**EXTRACTED RECORDS**
-- Opening Marker --
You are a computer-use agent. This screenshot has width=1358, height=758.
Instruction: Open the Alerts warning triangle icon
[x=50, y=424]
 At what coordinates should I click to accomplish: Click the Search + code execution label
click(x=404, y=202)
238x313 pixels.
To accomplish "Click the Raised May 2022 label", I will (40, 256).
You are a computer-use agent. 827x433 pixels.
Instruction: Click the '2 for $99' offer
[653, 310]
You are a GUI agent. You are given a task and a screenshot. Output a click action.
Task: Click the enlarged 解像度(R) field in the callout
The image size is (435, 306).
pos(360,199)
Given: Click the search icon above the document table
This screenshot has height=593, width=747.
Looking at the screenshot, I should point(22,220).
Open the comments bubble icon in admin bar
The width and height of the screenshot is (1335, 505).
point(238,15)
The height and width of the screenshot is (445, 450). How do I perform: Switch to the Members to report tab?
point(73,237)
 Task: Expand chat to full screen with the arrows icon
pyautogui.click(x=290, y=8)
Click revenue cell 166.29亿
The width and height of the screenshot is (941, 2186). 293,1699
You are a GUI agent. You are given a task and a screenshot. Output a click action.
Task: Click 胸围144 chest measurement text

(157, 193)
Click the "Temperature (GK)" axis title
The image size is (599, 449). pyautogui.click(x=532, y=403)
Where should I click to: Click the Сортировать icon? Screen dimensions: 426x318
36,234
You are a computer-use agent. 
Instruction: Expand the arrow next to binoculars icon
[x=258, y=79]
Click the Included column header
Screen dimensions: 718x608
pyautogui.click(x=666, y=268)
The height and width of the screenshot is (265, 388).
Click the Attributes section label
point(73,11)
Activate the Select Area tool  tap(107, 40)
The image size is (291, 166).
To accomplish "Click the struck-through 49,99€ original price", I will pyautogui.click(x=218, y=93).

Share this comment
-- Closing Marker --
**EXERCISE**
Check each line of the entries for the string "will". Copy the lines that have it.

**REPLY TO THE TASK**
To accomplish "Click the Raised May 2022 label", I will (40, 256).
To accomplish "Click the struck-through 49,99€ original price", I will pyautogui.click(x=218, y=93).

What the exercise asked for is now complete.